Minimal API Validation: Built-in support for validation is now available in Minimal APIs. This allows you to define validation rules using DataAnnotations attributes on parameters and models, with the runtime automatically returning a 400 Bad Request response on failure.
Simplified API Development: Minimal APIs have been further enhanced to make building lightweight web services even easier. A new feature allows you to inject services into minimal APIs without needing the [FromServices] attribute.
app.MapPost("/person", ([Validate] Person person) =>
{
// The framework handles validation. This code only runs if the person object is valid.
return Results.Created($"/person/{person.Id}", person);
});
public record Person(
[Required] int Id,
[StringLength(50)] string Name,
[EmailAddress] string Email
);
// Old way (pre-10.0)
app.MapGet("/users", ([FromServices] IUserService userService) =>
{
return userService.GetAllUsers();
});
// New way (10.0)
app.MapGet("/users", (IUserService userService) =>
{
return userService.GetAllUsers();
});
3. Authentication and Security
New features and APIs have been added to make applications more secure and easier to manage.
Passwordless Authentication: There is enhanced support for Passkeys (WebAuthn + FIDO2), which allows for secure, passwordless sign-ins using biometrics or hardware security keys.
Built-in Metrics: New built-in metrics provide a way to monitor key authentication and authorization events, such as sign-ins, sign-outs, and authorization failures, which is crucial for modern observability.
API Authentication Behavior: API endpoints now return 401 or 403 status codes for unauthenticated requests by default, aligning with common API best practices and preventing unintended redirects to login pages.
Open Redirect Protection: A new RedirectHttpResult.IsLocalUrl helper method helps developers validate URLs before redirecting to them, effectively preventing open redirection attacks.

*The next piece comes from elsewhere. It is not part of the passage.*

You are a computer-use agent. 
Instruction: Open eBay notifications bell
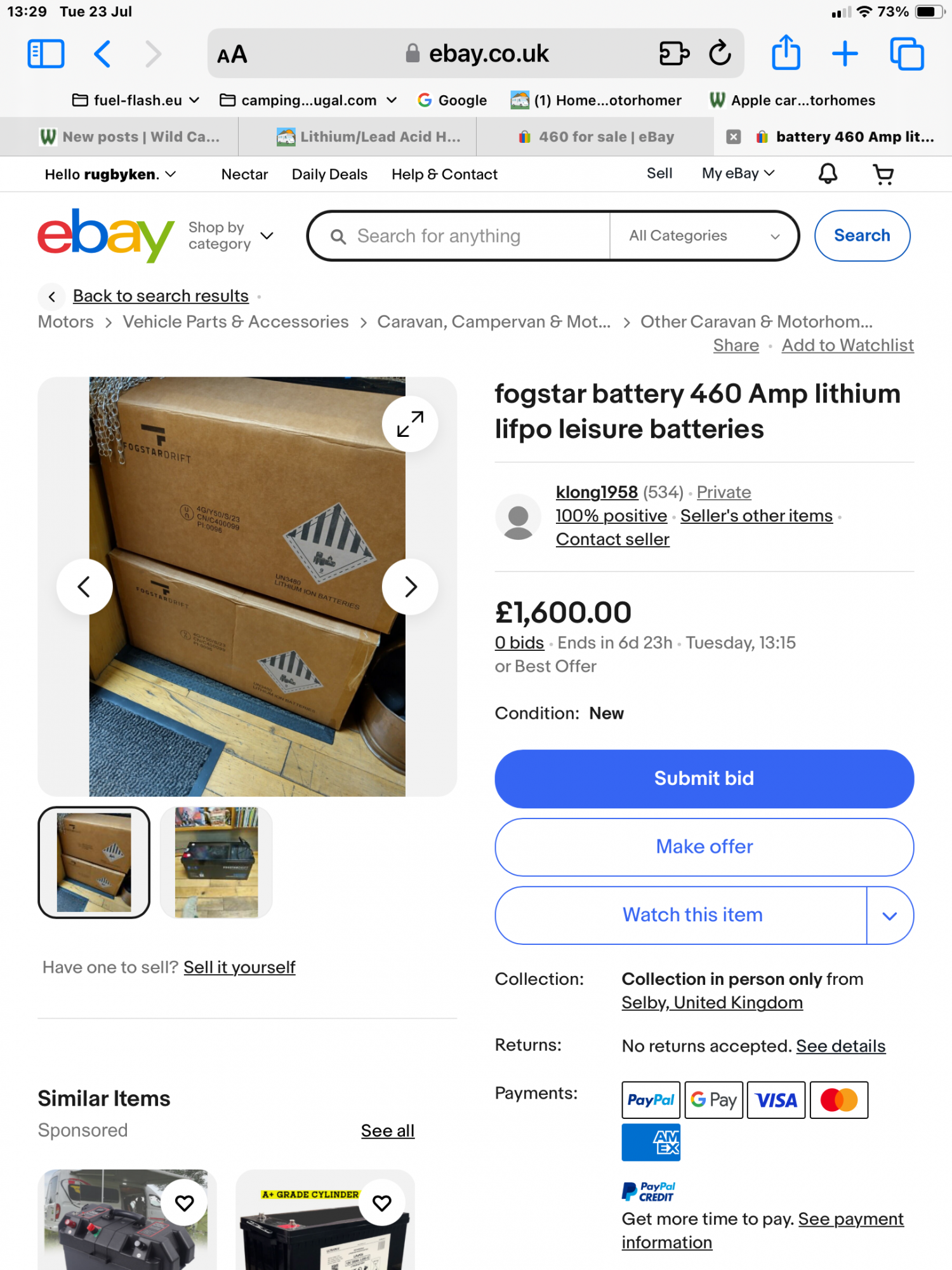[828, 174]
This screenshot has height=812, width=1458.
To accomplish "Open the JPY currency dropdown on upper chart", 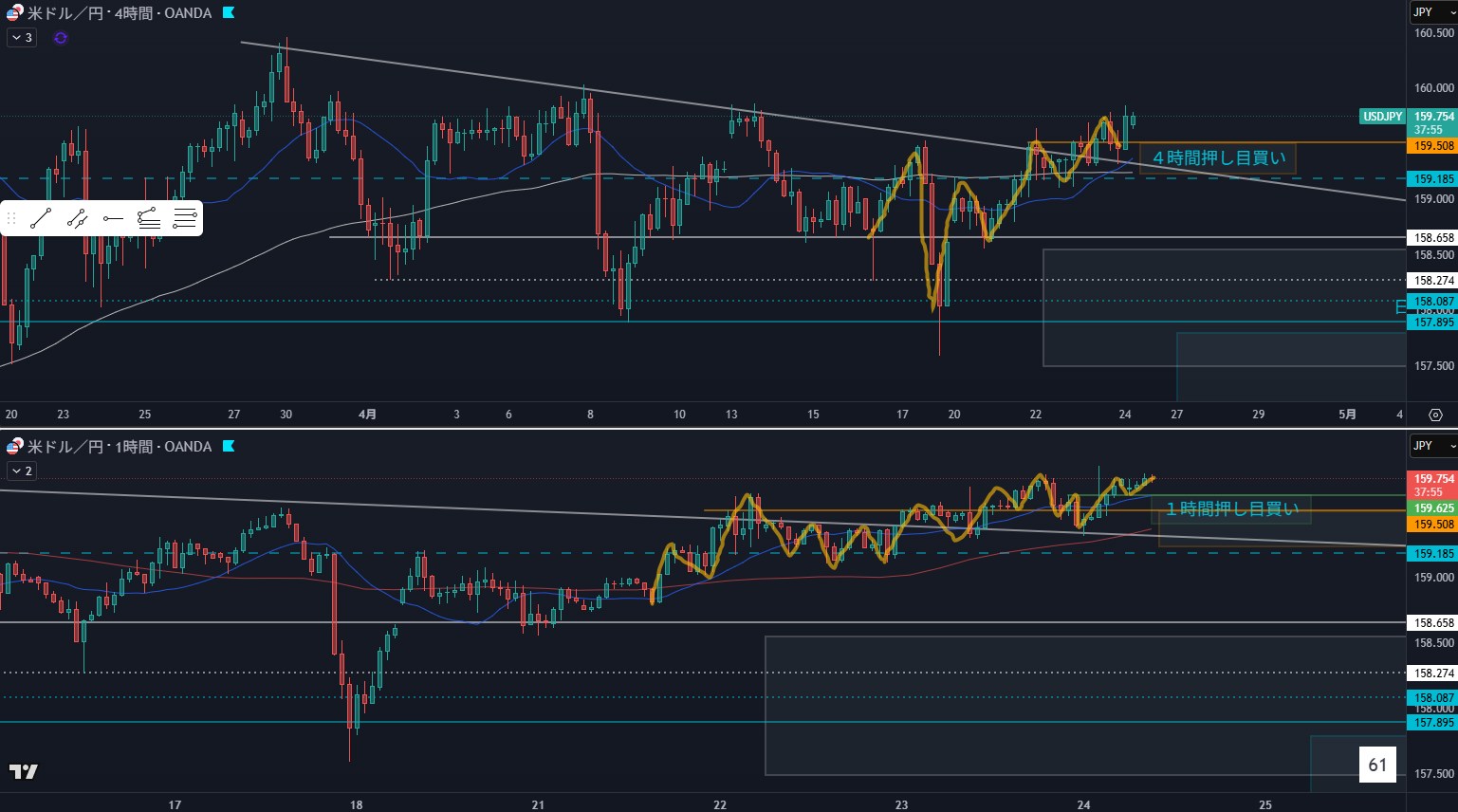I will [x=1432, y=12].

Security is always at the forefront of a new .NET release, and .NET 10 doesn't disappoint. A standout feature is the enhanced support for Passkeys. In a world where passwords are a constant security risk, passkeys offer a more secure, phishing-resistant alternative using WebAuthn and FIDO2 standards. With new, simplified APIs and updated templates, implementing passwordless authentication is now easier than ever. This is a crucial step towards a more secure web and a win for both developers and users.
4. Developer Productivity and Performance
General improvements to the .NET 10 runtime and the ASP.NET Core framework aim to boost developer productivity and application performance.
Route Syntax Highlighting: The [Route] attribute in Blazor now includes syntax highlighting to help developers visualize and understand the structure of route templates.
Enhanced Diagnostics: The diagnostics tooling has been improved, and a new option allows developers to suppress certain exception handler diagnostics for cleaner logging.
Server-Sent Events (SSE): Support for Server-Sent Events (SSE) has been added, providing a simple way to implement real-time data streaming without the complexity of WebSockets.
.localhost Domain Support: The built-in Kestrel web server now recognizes the .localhost top-level domain as a secure loopback address, which simplifies local development with clear domain separation.
On the performance side, the work never stops. Kestrel, the built-in web server, has received more optimizations under the hood. While you might not see these changes directly in your code, they're working silently to make your applications faster and more efficient with memory. This "free performance" is a hallmark of the .NET platform—you simply recompile your app with the new SDK, and it gets faster.